Problem requirements
Shown below are entries with pictures; the line with "Click the clip overview mini-map selector" through the line with "Click the 'Select" is the span to retype exactly, and the pictures stay out.

Input data
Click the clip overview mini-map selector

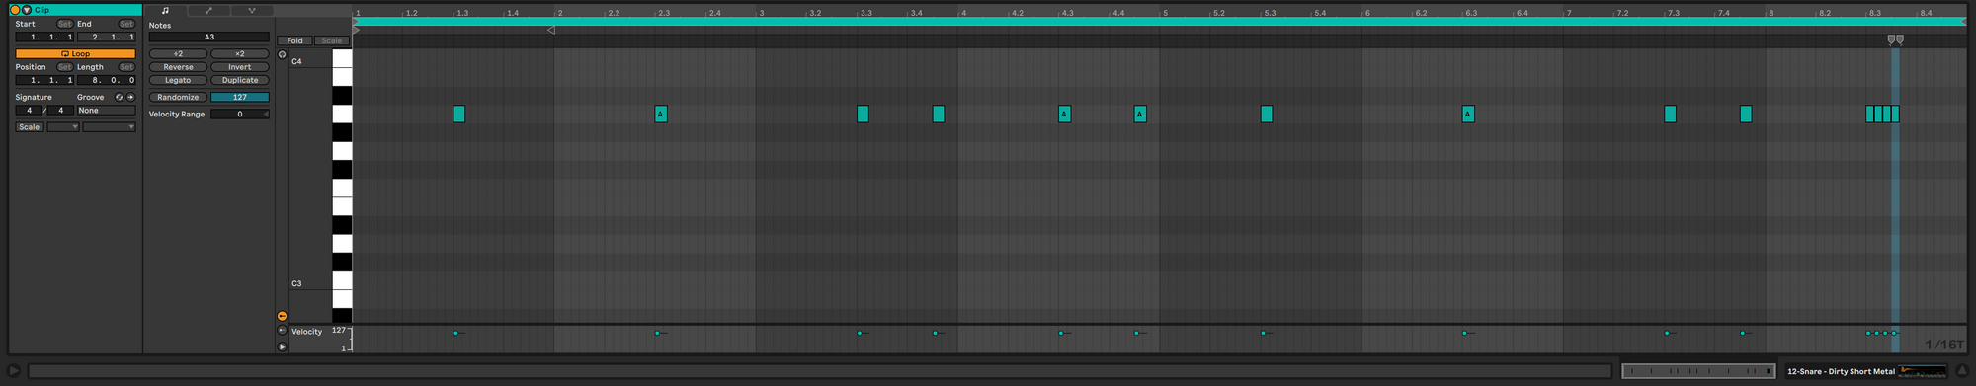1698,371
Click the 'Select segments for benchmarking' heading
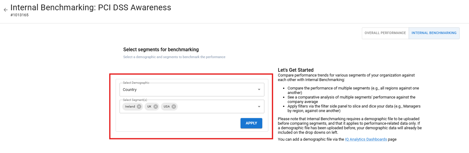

---

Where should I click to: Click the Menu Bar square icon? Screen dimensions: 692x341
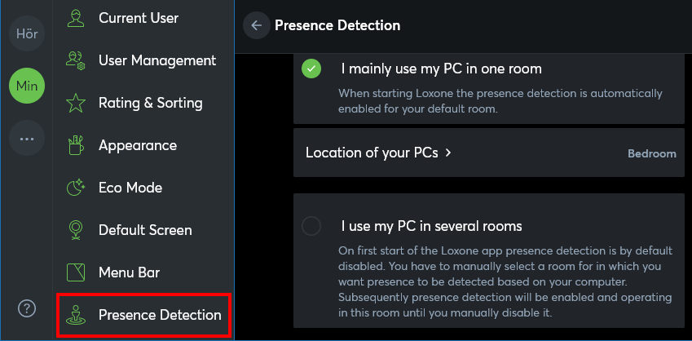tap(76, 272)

...

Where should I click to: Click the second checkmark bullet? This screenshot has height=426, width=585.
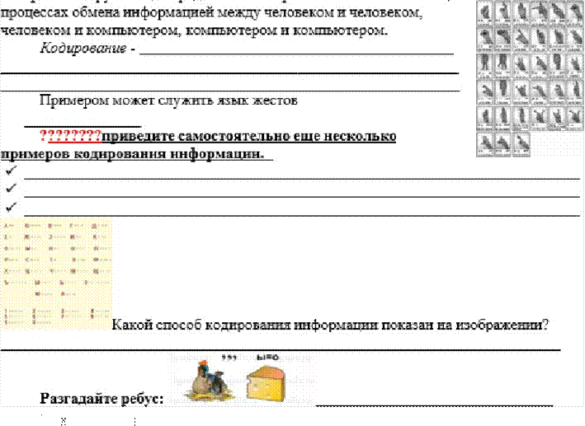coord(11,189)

Solution below
Click the clip overview mini-map selector

1698,371
Click the 'Select segments for benchmarking' heading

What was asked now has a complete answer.